Given passage:
Additional Terms/Acknowledgements:  Participant acknowledges receipt of, and understands and agrees to, this Restricted Stock Unit Grant Notice, the Award Agreement and the Plan. Participant further acknowledges that as of the Date of Grant, this Restricted Stock Unit Grant Notice, the Award Agreement and the Plan set forth the entire understanding between Participant and the Company regarding the acquisition of the Common Stock pursuant to the Award specified above and supersede all prior oral and written agreements on the terms of this Award with the exception, if applicable, of (i) the written employment agreement or offer letter agreement entered into between the Company and Participant specifying the terms that should govern this specific Award, and (ii) any compensation recovery policy that is adopted by the Company or is otherwise required by applicable law. 
By accepting this Award, Participant acknowledges having received and read the Restricted Stock Unit Grant Notice, the Award Agreement and the Plan and agrees to all of the terms and conditions set forth in these documents. Participant consents to receive Plan documents by electronic delivery and to participate in the Plan through an on-line or electronic system established and maintained by the Company or another third party designated by the Company.
	
					
	ALARM.COM HOLDINGS, INC.
	 
	PARTICIPANT

	 
	 
	 
	 
	 

	By:
	 
	 
	 

	 
	Signature
	 
	Signature

	 
	 
	 
	 
	 

	Title:
	 
	 
	Date: 
	 

	 
	 
	 
	 
	 

	Date:
	 
	 
	 
	 

		
	ATTACHMENTS: 
	Award Agreement and 2015 Equity Incentive Plan

ALARM.COM HOLDINGS, INC.
2015 EQUITY INCENTIVE PLAN
RESTRICTED STOCK UNIT AWARD AGREEMENT

Pursuant to the Restricted Stock Unit Grant Notice (the “Grant Notice”) and this Restricted Stock Unit Award Agreement (the “Agreement”), Alarm.com Holdings, Inc. (the “Company”) has awarded you (“Participant”) a Restricted Stock Unit Award (the “Award”) pursuant to Section 6(b) of the Company’s 2015 Equity Incentive Plan (the “Plan”) for the number of Restricted Stock Units/shares indicated in the Grant Notice. Capitalized terms not explicitly defined in this Agreement or the Grant Notice shall have the same meanings given to them in the Plan. The terms of your Award, in addition to those set forth in the Grant Notice, are as follows.
1.GRANT OF THE AWARD. This Award represents the right to be issued on a future date one (1) share of Common Stock for each Restricted Stock Unit that vests on the applicable vesting date(s) (subject to any adjustment under Section 3 below) as indicated in the Grant Notice. As of the Date of Grant, the Company will credit to a bookkeeping account maintained by the Company for your benefit (the “Account”) the number of Restricted Stock Units/shares of Common Stock subject to the Award. This Award was granted in consideration of your services to the Company. 
2.VESTING. Subject to the limitations contained herein, your Award will vest, if at all, in accordance with the vesting schedule provided in the Grant Notice, provided that vesting will cease upon the termination of your Continuous Service. Upon such termination of your Continuous Service, the Restricted Stock Units/shares of Common Stock credited to the Account that were not vested on the date of such termination will be forfeited at no cost to the Company and you will have no further right, title or interest in or to such underlying shares of Common Stock.

Provided information:

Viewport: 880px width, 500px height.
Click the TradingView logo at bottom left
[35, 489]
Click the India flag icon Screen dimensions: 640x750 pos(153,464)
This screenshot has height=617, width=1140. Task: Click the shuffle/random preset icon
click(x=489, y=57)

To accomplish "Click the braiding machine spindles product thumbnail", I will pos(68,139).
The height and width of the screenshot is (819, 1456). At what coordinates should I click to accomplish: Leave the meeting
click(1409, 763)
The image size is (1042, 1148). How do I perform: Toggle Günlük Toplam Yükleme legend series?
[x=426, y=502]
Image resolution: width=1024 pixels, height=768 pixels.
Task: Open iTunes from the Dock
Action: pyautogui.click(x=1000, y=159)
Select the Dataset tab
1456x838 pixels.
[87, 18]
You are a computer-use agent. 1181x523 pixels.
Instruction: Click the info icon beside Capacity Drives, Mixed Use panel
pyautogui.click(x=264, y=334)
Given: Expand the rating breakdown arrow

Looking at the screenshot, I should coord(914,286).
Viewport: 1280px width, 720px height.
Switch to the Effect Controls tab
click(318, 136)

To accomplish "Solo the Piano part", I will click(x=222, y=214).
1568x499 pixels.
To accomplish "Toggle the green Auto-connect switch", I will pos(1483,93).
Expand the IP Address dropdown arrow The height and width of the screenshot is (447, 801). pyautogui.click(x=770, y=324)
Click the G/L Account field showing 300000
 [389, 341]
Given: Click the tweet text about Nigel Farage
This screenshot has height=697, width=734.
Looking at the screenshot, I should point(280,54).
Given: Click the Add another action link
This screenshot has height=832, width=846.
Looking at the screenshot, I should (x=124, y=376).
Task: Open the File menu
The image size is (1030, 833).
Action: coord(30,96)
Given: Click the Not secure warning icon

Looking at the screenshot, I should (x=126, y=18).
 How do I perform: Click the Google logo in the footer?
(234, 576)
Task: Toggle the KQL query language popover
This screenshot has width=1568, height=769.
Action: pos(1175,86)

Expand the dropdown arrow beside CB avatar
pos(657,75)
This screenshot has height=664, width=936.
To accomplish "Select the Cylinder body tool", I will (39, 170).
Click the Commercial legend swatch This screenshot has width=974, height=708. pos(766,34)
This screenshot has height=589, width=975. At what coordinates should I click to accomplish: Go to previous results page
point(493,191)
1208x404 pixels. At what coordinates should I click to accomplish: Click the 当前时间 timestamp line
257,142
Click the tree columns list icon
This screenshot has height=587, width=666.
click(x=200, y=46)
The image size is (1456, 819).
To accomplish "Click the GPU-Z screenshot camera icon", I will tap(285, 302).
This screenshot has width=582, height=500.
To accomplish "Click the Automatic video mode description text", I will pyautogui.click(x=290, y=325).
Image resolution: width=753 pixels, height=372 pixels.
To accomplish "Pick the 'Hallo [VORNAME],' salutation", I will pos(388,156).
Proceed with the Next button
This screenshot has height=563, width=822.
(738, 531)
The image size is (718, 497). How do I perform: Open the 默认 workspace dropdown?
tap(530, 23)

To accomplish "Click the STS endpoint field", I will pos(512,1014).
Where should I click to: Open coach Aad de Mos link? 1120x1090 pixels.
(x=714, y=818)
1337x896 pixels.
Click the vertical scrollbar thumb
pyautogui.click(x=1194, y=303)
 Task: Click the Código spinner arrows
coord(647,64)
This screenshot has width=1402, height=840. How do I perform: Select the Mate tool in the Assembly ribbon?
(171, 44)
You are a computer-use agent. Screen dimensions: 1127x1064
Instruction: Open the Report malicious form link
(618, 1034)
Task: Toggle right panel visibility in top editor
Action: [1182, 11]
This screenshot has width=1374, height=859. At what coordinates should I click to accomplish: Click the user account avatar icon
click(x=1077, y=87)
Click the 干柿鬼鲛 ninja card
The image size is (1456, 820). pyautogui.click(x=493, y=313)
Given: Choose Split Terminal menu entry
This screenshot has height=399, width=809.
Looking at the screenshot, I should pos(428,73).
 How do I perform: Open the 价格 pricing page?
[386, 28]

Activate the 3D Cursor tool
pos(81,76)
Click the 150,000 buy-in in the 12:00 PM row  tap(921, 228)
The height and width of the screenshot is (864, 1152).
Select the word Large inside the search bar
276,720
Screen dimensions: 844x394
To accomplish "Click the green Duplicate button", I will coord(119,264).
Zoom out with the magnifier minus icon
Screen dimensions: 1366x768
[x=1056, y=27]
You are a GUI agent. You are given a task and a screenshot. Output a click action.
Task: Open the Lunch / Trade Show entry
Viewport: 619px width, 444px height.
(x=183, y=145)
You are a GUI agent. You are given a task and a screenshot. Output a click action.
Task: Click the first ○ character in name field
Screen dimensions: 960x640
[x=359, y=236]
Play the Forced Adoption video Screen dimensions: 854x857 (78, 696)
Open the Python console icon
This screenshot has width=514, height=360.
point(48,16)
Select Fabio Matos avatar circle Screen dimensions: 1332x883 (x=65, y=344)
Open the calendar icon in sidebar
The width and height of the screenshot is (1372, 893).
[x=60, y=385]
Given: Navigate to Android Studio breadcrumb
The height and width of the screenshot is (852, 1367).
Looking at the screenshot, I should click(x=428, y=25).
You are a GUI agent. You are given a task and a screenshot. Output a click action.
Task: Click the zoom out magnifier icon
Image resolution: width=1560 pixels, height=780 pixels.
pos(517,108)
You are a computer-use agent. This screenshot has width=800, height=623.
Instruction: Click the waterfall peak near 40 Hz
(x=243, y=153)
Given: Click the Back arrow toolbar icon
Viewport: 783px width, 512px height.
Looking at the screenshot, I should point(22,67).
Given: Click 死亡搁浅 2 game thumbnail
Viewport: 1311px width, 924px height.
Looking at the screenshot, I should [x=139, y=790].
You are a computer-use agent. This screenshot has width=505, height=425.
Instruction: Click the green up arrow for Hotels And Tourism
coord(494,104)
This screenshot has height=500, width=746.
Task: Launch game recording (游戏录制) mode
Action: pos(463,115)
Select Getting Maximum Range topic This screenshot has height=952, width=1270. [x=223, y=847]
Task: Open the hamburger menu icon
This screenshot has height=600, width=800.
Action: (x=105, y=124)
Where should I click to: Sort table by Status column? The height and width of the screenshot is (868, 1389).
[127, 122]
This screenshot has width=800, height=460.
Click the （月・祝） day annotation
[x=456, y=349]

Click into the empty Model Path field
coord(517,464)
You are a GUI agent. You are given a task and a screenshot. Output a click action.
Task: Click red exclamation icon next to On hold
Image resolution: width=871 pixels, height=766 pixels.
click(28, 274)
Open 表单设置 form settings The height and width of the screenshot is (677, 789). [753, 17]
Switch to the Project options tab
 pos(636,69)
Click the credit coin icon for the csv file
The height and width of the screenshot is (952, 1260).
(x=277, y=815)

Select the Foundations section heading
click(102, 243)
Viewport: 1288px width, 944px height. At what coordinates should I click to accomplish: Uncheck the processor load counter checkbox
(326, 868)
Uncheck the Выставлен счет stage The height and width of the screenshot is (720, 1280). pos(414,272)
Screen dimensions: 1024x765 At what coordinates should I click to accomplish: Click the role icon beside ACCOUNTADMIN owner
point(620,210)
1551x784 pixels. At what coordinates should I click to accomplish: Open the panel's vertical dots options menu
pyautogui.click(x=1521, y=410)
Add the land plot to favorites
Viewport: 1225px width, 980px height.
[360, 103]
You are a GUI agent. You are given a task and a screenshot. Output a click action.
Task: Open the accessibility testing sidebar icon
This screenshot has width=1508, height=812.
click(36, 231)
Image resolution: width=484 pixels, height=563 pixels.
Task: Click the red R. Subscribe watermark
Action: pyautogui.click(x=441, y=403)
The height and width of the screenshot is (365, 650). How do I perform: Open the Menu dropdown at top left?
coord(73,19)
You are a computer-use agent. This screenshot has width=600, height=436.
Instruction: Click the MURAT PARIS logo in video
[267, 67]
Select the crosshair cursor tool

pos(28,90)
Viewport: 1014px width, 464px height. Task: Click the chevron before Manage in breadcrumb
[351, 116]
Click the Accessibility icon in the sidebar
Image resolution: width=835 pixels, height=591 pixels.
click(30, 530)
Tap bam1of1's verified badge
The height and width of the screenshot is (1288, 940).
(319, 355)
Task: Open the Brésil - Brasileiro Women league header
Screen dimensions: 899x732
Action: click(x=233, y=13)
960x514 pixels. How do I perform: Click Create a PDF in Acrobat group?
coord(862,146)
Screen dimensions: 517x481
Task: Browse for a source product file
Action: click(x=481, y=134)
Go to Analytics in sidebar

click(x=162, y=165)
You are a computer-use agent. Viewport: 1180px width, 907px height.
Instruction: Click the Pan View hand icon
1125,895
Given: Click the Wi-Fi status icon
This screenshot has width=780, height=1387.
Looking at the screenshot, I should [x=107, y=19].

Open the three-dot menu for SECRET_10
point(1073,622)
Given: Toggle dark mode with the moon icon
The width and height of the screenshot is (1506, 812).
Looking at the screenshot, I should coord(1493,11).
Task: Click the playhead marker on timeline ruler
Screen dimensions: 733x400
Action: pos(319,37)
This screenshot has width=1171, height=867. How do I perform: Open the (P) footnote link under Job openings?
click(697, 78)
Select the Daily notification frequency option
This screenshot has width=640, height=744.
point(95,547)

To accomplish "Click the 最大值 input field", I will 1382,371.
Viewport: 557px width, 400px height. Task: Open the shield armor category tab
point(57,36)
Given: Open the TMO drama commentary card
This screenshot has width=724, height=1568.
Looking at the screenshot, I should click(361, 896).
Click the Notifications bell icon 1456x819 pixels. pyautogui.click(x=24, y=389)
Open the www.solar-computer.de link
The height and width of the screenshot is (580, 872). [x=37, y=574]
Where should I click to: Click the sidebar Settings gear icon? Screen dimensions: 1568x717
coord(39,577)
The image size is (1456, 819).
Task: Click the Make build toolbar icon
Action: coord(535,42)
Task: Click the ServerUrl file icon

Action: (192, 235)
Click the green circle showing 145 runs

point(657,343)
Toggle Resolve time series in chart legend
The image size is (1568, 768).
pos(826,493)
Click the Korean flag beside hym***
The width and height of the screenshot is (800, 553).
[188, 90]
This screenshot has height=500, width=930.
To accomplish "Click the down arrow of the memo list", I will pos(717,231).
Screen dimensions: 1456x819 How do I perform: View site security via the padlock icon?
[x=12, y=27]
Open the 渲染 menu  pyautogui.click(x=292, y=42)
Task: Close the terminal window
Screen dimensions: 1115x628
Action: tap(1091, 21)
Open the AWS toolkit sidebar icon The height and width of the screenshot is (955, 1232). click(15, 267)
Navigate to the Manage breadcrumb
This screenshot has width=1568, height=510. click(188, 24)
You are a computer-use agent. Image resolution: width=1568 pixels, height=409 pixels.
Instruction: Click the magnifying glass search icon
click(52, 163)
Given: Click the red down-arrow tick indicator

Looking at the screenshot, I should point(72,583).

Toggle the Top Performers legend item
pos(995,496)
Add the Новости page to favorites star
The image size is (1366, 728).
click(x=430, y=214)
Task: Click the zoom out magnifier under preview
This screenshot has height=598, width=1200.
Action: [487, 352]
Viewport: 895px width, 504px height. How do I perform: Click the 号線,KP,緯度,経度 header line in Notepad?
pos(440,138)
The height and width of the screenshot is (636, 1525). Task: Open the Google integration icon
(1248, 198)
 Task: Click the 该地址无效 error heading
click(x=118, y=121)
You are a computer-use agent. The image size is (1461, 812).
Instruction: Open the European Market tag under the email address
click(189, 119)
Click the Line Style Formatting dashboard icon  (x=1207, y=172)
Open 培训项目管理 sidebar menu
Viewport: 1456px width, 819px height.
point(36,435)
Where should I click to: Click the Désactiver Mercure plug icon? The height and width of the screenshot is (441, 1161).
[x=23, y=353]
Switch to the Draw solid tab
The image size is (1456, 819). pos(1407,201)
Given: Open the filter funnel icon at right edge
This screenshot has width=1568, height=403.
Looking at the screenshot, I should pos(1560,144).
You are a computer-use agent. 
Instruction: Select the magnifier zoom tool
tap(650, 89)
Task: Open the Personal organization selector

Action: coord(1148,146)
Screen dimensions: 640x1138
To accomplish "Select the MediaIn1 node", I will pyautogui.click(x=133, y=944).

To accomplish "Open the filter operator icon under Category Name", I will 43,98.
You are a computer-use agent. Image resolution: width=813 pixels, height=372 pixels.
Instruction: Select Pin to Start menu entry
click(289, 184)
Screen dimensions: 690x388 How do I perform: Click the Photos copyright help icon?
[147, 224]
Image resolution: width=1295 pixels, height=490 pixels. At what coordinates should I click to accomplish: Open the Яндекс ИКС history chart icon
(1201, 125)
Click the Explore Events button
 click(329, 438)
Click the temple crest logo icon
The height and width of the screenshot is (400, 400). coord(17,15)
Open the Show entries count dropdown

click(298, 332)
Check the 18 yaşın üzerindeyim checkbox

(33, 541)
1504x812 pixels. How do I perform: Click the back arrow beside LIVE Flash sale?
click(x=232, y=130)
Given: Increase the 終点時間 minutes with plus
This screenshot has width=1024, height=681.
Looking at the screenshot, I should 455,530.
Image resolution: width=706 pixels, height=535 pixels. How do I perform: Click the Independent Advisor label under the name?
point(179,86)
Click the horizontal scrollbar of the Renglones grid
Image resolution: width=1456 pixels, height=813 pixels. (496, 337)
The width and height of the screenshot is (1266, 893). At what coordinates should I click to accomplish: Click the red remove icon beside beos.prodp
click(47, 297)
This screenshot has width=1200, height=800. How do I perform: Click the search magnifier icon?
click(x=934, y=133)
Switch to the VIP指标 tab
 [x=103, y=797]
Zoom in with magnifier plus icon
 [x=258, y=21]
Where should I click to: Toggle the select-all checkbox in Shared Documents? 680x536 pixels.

To-do list:
[A] Answer each question using the award document.
(i) Under which section of the Plan is the Restricted Stock Unit Award granted?
(ii) How many shares of Common Stock does each vested Restricted Stock Unit entitle the holder to be issued?
(iii) What happens to unvested units credited to the Account when Continuous Service terminates?
[B] Rewrite the part of the award document that begins at the words "Pursuant to the Restricted" and stops after "are as follows.", putting "expressly" in place of "explicitly".
[C] State whether each statement agrees with the award document. Answer yes or no, and quote the words of the document that decide it.
(i) The Company credits the Account as of the Date of Grant.
(ii) Plan documents must be delivered to the Participant on paper.
(iii) The Award was granted in consideration of the Participant's services to the Company.
The records come from a separate source, not from the award document.

Solved tasks:
[A]
(i) Section 6(b) of the Company's 2015 Equity Incentive Plan.
(ii) One share of Common Stock for each vested Restricted Stock Unit.
(iii) They are forfeited at no cost to the Company, and the holder has no further right, title or interest in or to the underlying shares.

[B]
Pursuant to the Restricted Stock Unit Grant Notice (the “Grant Notice”) and this Restricted Stock Unit Award Agreement (the “Agreement”), Alarm.com Holdings, Inc. (the “Company”) has awarded you (“Participant”) a Restricted Stock Unit Award (the “Award”) pursuant to Section 6(b) of the Company’s 2015 Equity Incentive Plan (the “Plan”) for the number of Restricted Stock Units/shares indicated in the Grant Notice. Capitalized terms not expressly defined in this Agreement or the Grant Notice shall have the same meanings given to them in the Plan. The terms of your Award, in addition to those set forth in the Grant Notice, are as follows.

[C]
(i) Yes: "As of the Date of Grant, the Company will credit to a bookkeeping account maintained by the Company for your benefit (the “Account”) the number of Restricted Stock Units/shares of Common Stock subject to the Award."
(ii) No: "Participant consents to receive Plan documents by electronic delivery"
(iii) Yes: "This Award was granted in consideration of your services to the Company."